Click the Enable Protection button. This instantly turns on real-time monitoring and triggers a comprehensive, automated scan across your web directories and your WordPress database.

Step 3: Monitor Your Dashboard

Once the add-on is active, you can monitor threats and automated cleanup actions through three simple tabs:

• Malicious: This lists any isolated threats. It shows the exact file path or database table where the redirect code was found and confirms the action taken (Cleaned, Quarantined, or Removed).
• Scan History: Here, you can review a complete log of all past automated scans or click “Start Scan” to trigger an immediate on-demand check.
• Proactive Defense: This is your runtime protection log.
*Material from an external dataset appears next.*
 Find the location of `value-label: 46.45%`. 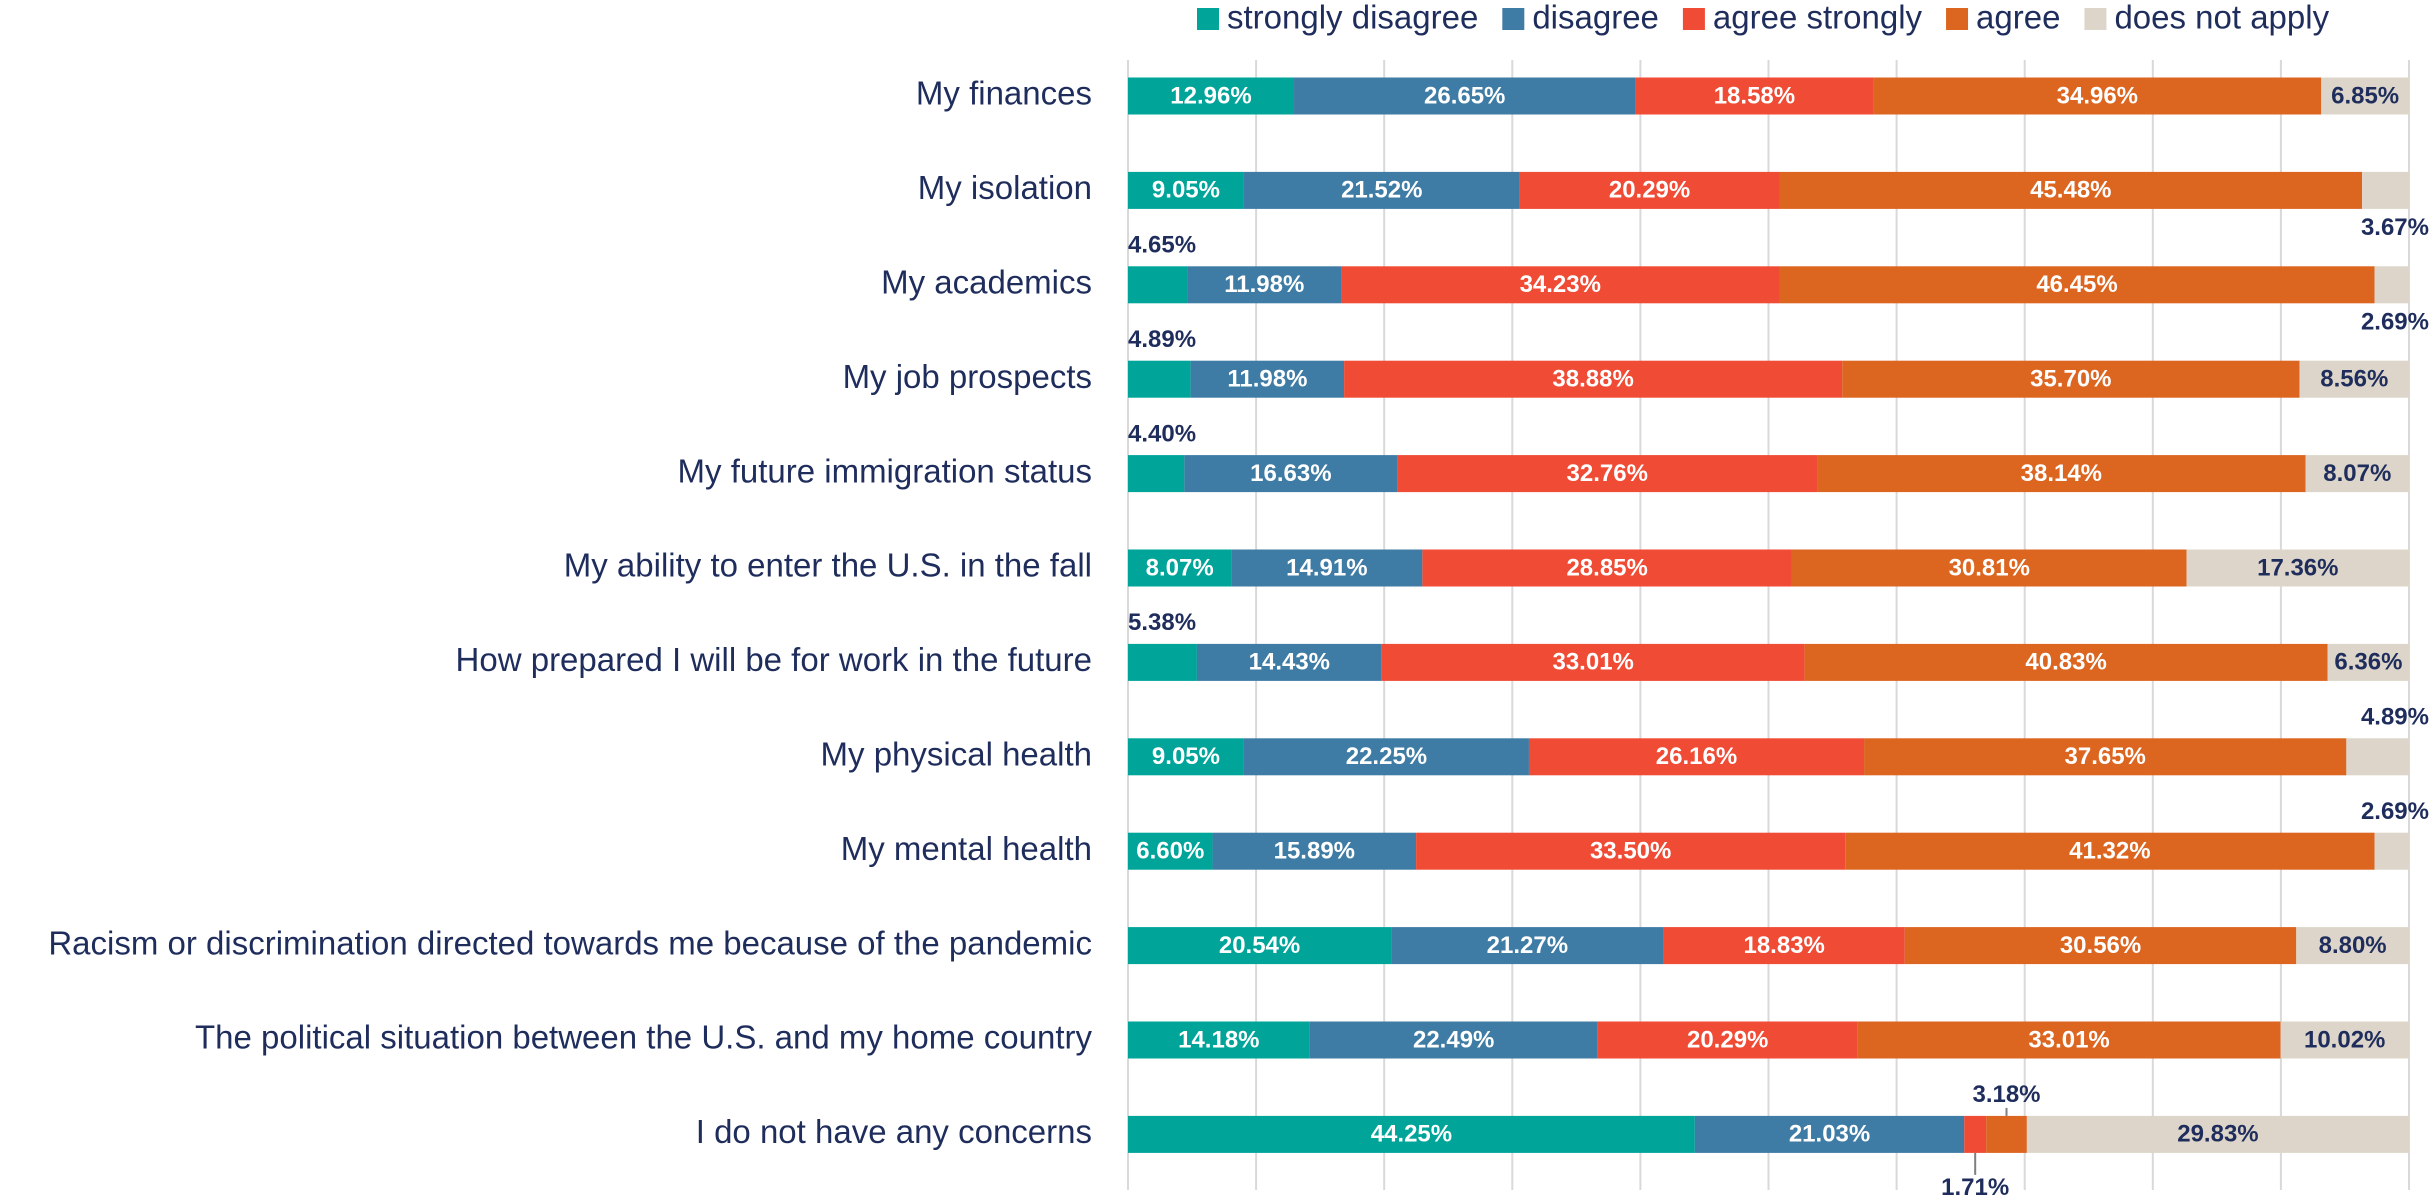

It details any zero-day events where malicious PHP scripts were blocked from executing.

How to Prevent Future Malicious Redirects

To ensure the redirect doesn’t return, you need to close the vulnerabilities that allowed the injection in the first place and strengthen your overall website security.

Here is how to secure your WordPress environment against future attacks.

1. Keep Your Software Updated

Outdated plugins and themes are the most common entry points for malware. Developers regularly release patches for known vulnerabilities, and delaying these updates leaves your site exposed. To streamline this workflow and avoid breaking your live site, you can use Cloudways SafeUpdates to automatically test, backup, and apply these critical patches.

2. Remove Inactive Plugins and Themes

Unused software still resides on your server, providing attackers with unnecessary targets. Even if a plugin is deactivated, a known vulnerability within its code can still be exploited. If a plugin or theme is not actively serving a purpose, delete it completely to reduce your site’s vulnerability footprint.

3. Avoid Nulled Software

Pirated or “nulled” premium plugins and themes are frequently modified to include hidden backdoors and malware before they are distributed. Installing them compromises your site from day one. Always source your software directly from the official WordPress repository or verified developers.

4. Enforce Strong Passwords and 2FA

Advanced server security cannot protect a site if an attacker simply logs in with compromised administrator credentials. Require complex, unique passwords for all user accounts and enable Two-Factor Authentication (2FA) to strictly secure your wp-admin dashboard.

5. Utilize a Secure Hosting Environment

Your hosting provider plays a critical role in filtering malicious traffic. A secure platform like Cloudways provides built-in, server-level protections like a Web Application Firewall (WAF) and bot mitigation to block automated attacks and unauthorized login attempts before they reach your WordPress application.

Wrapping Up!

A WordPress redirect hack severely damages your site’s reputation and steals your organic traffic. While you can attempt to hunt down the malicious code manually or rely on standard security plugins, both methods come with significant drawbacks.

Manual editing puts your core files at risk, and application-level plugins become useless if the malware locks you out of your dashboard.

The most reliable way to clear an infection is to handle it at the server level. Rather than paying hundreds for a one-time website malware removal service, the Cloudways Malware Protection add-on automates the entire cleanup process starting at just $4/month per application.

It scans your database and files, neutralizes the threat, and actively blocks future attacks before they execute. By enabling this built-in tool and keeping your software updated, you can permanently protect your WordPress site from malicious redirects.